* [PROBLEM STATEMENT]:
Every single record needs to be restated word for word.

* [Dataset items]:
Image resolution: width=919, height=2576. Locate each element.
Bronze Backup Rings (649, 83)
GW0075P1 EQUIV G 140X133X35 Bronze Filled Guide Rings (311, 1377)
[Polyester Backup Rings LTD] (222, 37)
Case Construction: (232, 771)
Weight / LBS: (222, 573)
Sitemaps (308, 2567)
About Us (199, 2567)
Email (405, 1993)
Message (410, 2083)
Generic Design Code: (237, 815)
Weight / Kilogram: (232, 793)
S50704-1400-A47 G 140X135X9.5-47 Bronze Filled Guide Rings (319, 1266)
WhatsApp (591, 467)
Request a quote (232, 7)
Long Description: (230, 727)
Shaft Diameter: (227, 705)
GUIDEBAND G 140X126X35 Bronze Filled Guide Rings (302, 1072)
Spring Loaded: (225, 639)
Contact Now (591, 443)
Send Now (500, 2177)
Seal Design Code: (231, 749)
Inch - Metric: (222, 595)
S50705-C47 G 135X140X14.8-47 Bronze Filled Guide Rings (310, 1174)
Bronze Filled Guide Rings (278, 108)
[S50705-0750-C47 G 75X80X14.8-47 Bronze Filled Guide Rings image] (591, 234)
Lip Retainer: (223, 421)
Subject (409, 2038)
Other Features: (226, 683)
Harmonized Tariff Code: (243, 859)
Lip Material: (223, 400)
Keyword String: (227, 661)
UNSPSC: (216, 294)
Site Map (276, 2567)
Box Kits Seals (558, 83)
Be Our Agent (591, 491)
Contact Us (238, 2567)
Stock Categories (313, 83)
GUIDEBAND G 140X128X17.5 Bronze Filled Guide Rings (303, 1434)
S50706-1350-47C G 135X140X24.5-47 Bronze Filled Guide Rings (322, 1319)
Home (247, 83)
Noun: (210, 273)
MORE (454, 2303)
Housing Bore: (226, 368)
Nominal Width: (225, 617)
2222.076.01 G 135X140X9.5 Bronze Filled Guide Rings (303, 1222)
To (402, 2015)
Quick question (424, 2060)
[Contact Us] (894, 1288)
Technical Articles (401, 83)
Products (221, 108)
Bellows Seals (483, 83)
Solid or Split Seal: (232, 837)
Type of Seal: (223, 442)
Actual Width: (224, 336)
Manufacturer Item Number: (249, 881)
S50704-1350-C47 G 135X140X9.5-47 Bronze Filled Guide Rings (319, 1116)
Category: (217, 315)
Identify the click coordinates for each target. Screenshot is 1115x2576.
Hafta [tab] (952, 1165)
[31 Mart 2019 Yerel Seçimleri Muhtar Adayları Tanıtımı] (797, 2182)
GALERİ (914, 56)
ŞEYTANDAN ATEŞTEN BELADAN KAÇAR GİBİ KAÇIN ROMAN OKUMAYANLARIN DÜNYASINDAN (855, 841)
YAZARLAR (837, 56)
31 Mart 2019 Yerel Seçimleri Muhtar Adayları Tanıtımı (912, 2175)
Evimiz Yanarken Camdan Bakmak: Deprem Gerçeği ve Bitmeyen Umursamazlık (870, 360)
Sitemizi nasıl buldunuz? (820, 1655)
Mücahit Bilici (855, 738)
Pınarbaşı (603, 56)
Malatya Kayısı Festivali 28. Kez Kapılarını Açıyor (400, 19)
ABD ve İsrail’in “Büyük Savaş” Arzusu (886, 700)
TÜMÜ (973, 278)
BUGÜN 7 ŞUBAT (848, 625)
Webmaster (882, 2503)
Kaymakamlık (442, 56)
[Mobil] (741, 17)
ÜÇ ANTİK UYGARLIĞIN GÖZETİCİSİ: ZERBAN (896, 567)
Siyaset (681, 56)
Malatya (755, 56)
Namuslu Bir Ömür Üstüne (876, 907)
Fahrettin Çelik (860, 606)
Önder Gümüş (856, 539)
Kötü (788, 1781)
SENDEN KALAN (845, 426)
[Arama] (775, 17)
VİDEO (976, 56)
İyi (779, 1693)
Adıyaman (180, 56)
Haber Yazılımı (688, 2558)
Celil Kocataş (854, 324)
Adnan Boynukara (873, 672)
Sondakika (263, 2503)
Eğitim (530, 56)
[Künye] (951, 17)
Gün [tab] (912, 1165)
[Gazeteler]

* [THE ANSWER]:
Image resolution: width=919, height=2576. Locate each element.
Bronze Backup Rings (649, 83)
GW0075P1 EQUIV G 140X133X35 Bronze Filled Guide Rings (311, 1377)
[Polyester Backup Rings LTD] (222, 37)
Case Construction: (232, 771)
Weight / LBS: (222, 573)
Sitemaps (308, 2567)
About Us (199, 2567)
Email (405, 1993)
Message (410, 2083)
Generic Design Code: (237, 815)
Weight / Kilogram: (232, 793)
S50704-1400-A47 G 140X135X9.5-47 Bronze Filled Guide Rings (319, 1266)
WhatsApp (591, 467)
Request a quote (232, 7)
Long Description: (230, 727)
Shaft Diameter: (227, 705)
GUIDEBAND G 140X126X35 Bronze Filled Guide Rings (302, 1072)
Spring Loaded: (225, 639)
Contact Now (591, 443)
Send Now (500, 2177)
Seal Design Code: (231, 749)
Inch - Metric: (222, 595)
S50705-C47 G 135X140X14.8-47 Bronze Filled Guide Rings (310, 1174)
Bronze Filled Guide Rings (278, 108)
[S50705-0750-C47 G 75X80X14.8-47 Bronze Filled Guide Rings image] (591, 234)
Lip Retainer: (223, 421)
Subject (409, 2038)
Other Features: (226, 683)
Harmonized Tariff Code: (243, 859)
Lip Material: (223, 400)
Keyword String: (227, 661)
UNSPSC: (216, 294)
Site Map (276, 2567)
Box Kits Seals (558, 83)
Be Our Agent (591, 491)
Contact Us (238, 2567)
Stock Categories (313, 83)
GUIDEBAND G 140X128X17.5 Bronze Filled Guide Rings (303, 1434)
S50706-1350-47C G 135X140X24.5-47 Bronze Filled Guide Rings (322, 1319)
Home (247, 83)
Noun: (210, 273)
MORE (454, 2303)
Housing Bore: (226, 368)
Nominal Width: (225, 617)
2222.076.01 G 135X140X9.5 Bronze Filled Guide Rings (303, 1222)
To (402, 2015)
Quick question (424, 2060)
[Contact Us] (894, 1288)
Technical Articles (401, 83)
Products (221, 108)
Bellows Seals (483, 83)
Solid or Split Seal: (232, 837)
Type of Seal: (223, 442)
Actual Width: (224, 336)
Manufacturer Item Number: (249, 881)
S50704-1350-C47 G 135X140X9.5-47 Bronze Filled Guide Rings (319, 1116)
Category: (217, 315)
Identify the click coordinates for each target. Screenshot is 1115x2576.
Hafta [tab] (952, 1165)
[31 Mart 2019 Yerel Seçimleri Muhtar Adayları Tanıtımı] (797, 2182)
GALERİ (914, 56)
ŞEYTANDAN ATEŞTEN BELADAN KAÇAR GİBİ KAÇIN ROMAN OKUMAYANLARIN DÜNYASINDAN (855, 841)
YAZARLAR (837, 56)
31 Mart 2019 Yerel Seçimleri Muhtar Adayları Tanıtımı (912, 2175)
Evimiz Yanarken Camdan Bakmak: Deprem Gerçeği ve Bitmeyen Umursamazlık (870, 360)
Sitemizi nasıl buldunuz? (820, 1655)
Mücahit Bilici (855, 738)
Pınarbaşı (603, 56)
Malatya Kayısı Festivali 28. Kez Kapılarını Açıyor (400, 19)
ABD ve İsrail’in “Büyük Savaş” Arzusu (886, 700)
TÜMÜ (973, 278)
BUGÜN 7 ŞUBAT (848, 625)
Webmaster (882, 2503)
Kaymakamlık (442, 56)
[Mobil] (741, 17)
ÜÇ ANTİK UYGARLIĞIN GÖZETİCİSİ: ZERBAN (896, 567)
Siyaset (681, 56)
Malatya (755, 56)
Namuslu Bir Ömür Üstüne (876, 907)
Fahrettin Çelik (860, 606)
Önder Gümüş (856, 539)
Kötü (788, 1781)
SENDEN KALAN (845, 426)
[Arama] (775, 17)
VİDEO (976, 56)
İyi (779, 1693)
Adıyaman (180, 56)
Haber Yazılımı (688, 2558)
Celil Kocataş (854, 324)
Adnan Boynukara (873, 672)
Sondakika (263, 2503)
Eğitim (530, 56)
[Künye] (951, 17)
Gün [tab] (912, 1165)
[Gazeteler]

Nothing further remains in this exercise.